If you have given consent to participate in a clinical trial, or if you have given consent on behalf of another person, you both are entitled to the following rights:

  • To be told the purpose of the clinical trial
  • To be told about all the risks, side effects, or discomforts that might be reasonably expected
  • To be told of any benefits that can be reasonably expected
  • To be told what will happen in the study and whether any procedures, drugs, or devices are different than those that are used in standard medical treatment
  • To be told about all options available to you and how they are better or worse than being in a clinical trial
  • To be allowed to ask any questions about the trial prior to consenting and/or at any time during the course of the trial
  • To be allowed ample time to decide whether or not you want to participate
  • To refuse to participate, for any reason, before and after the trial has started
  • To receive a signed and dated copy of the informed consent form
  • To be told of any medical treatments available if complications occur during the trial

It is the responsibility of the research staff to help you understand the information they provide you and to give you enough time to ask any additional questions you may have. In some instances, this may not be possible to accomplish in a single visit, therefore it is essential to take the time you need to make an informed decision. You may discover important concerns that you did not think about during the first visit.

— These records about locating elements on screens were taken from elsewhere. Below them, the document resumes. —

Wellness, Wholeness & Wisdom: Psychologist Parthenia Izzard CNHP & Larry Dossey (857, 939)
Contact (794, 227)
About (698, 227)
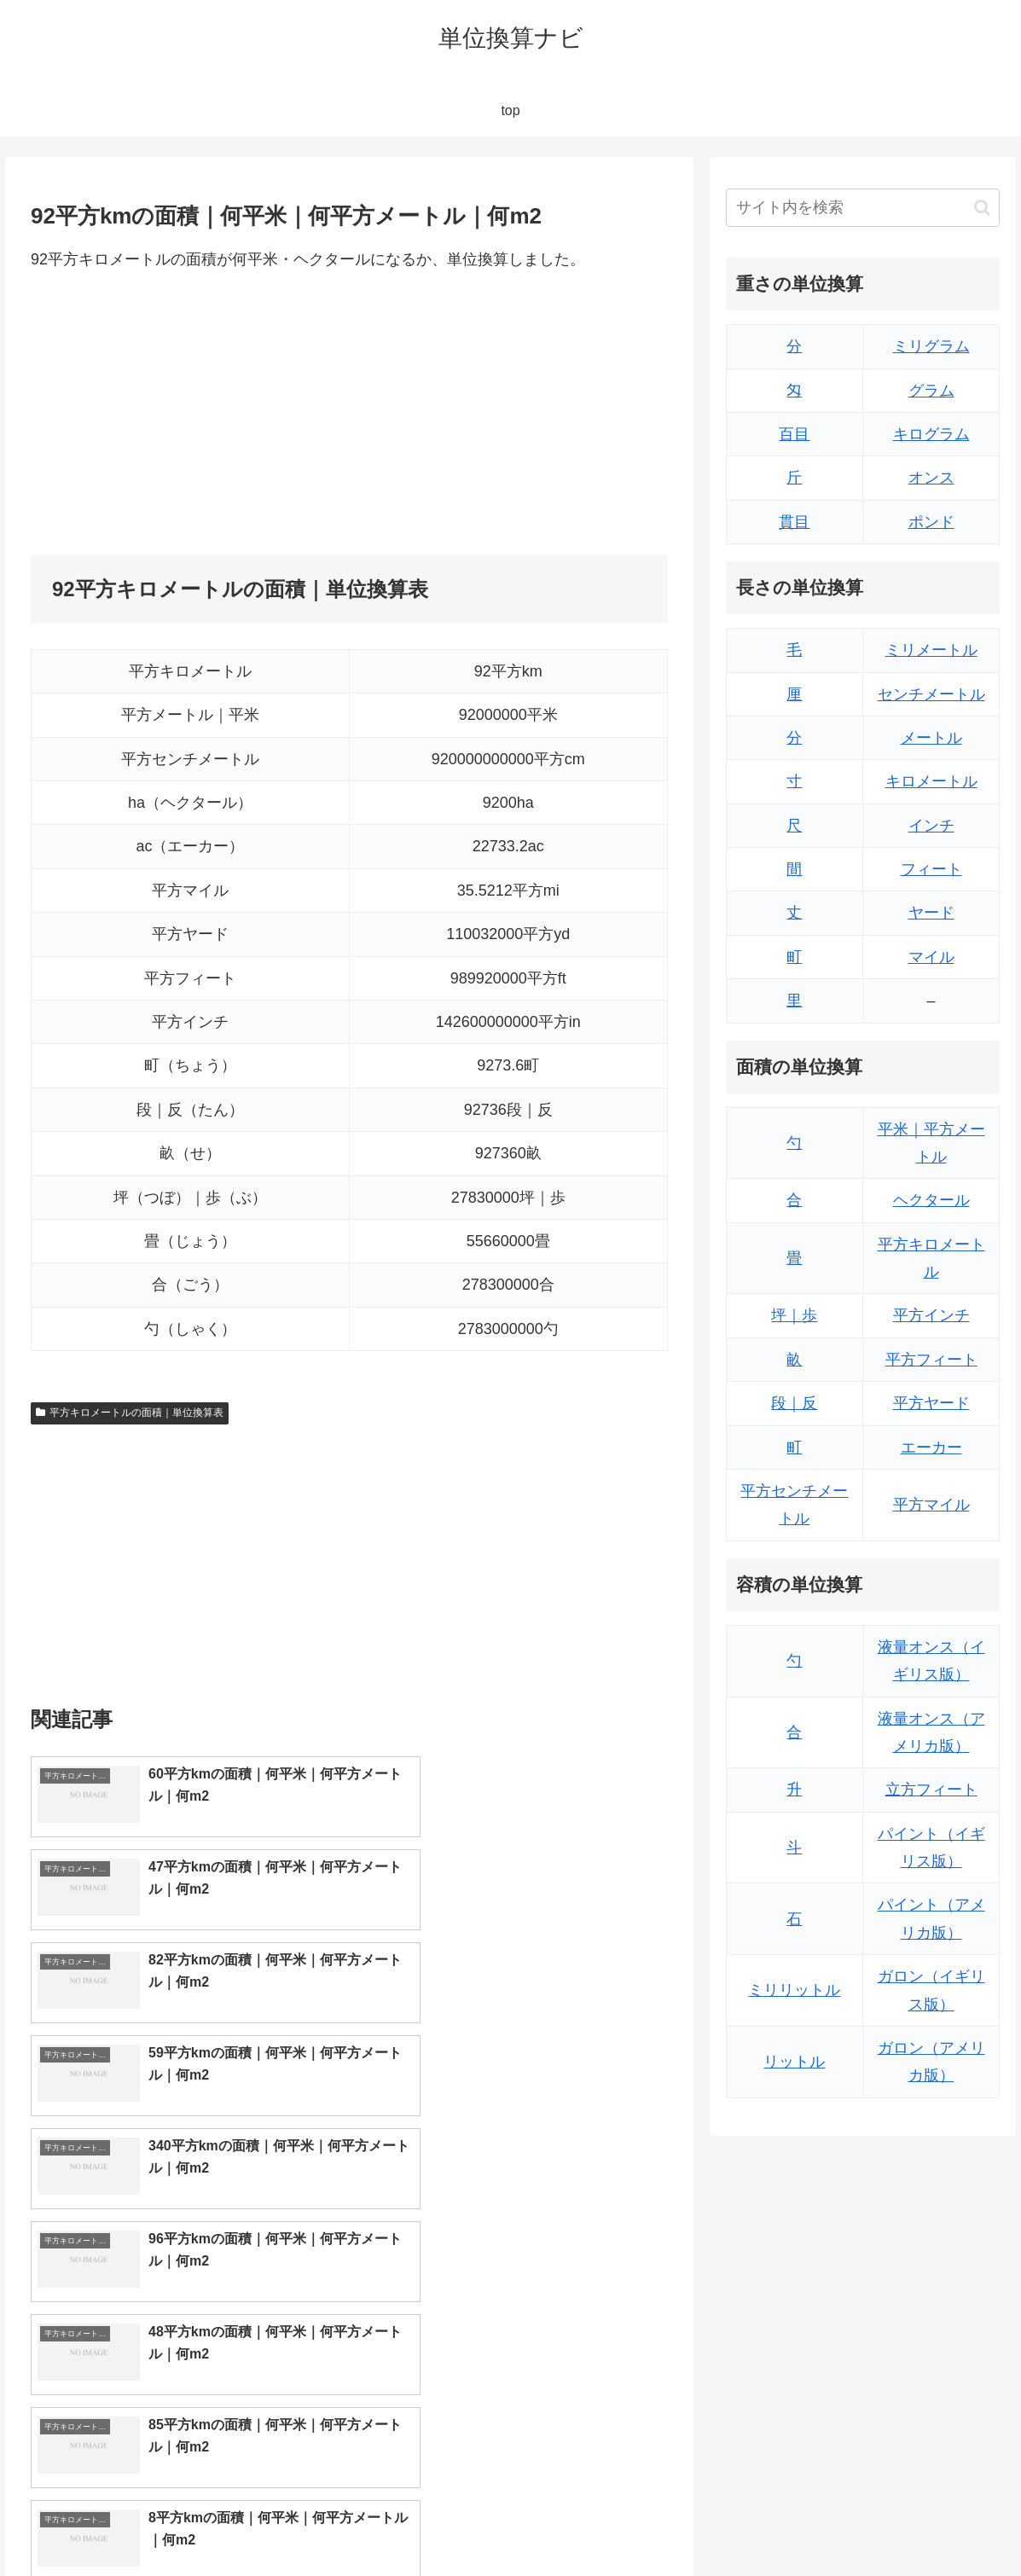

What are the benefits and risks of joining a trial?

Volunteers in a clinical trial participate in the development of medical therapies that may offer better treatments and even cures for life-threatening and chronic diseases. However, there are risks involved. Volunteers may withdraw from a study at any time for any reason.

Possible benefits for volunteers:

  • Play an active role in their healthcare.
  • Gain access to research treatments before they are widely available.
  • Obtain medical care at healthcare facilities during the trial.
  • Help others by contributing to medical research.

Possible risks for volunteers:

  • There may be unpleasant, serious, or even life-threatening side effects to experimental treatment.
  • The experimental treatment may not be effective.
  • The protocol may require more time and attention than a non-protocol treatment, including trips to the study site, more treatments or hospital stays.

Does information remain confidential and private?

Access to personal information is usually available to the investigator and research team conducting the clinical trial. In some circumstances, the IRB overseeing the research and the sponsor or contract research organization coordinating the trial will also have access over personal information. This is explained more specifically in the consent form that participating volunteers are asked to sign. As a clinical trial progresses, researchers report the results of the trial at scientific meetings, to medical journals, and to various government agencies.

What happens after the trial?

After a study phase is complete, the data is collected to determine the drug's effectiveness, if it is safe and if there are any side effects. Depending on the results, researchers then determine whether to stop testing or move to the next phase of study. After phase III of a study is complete, researchers decide if the results are medically important and may submit them to journals for peer-review. Data then may be submitted to the Food and Drug Administration (FDA) for approval. If a drug is approved, pharmaceutical companies may continue to conduct studies that compare the new drug, in terms of its safety, effectiveness, and or assess a drug's long-term effectiveness and its impact on the quality of a person's life.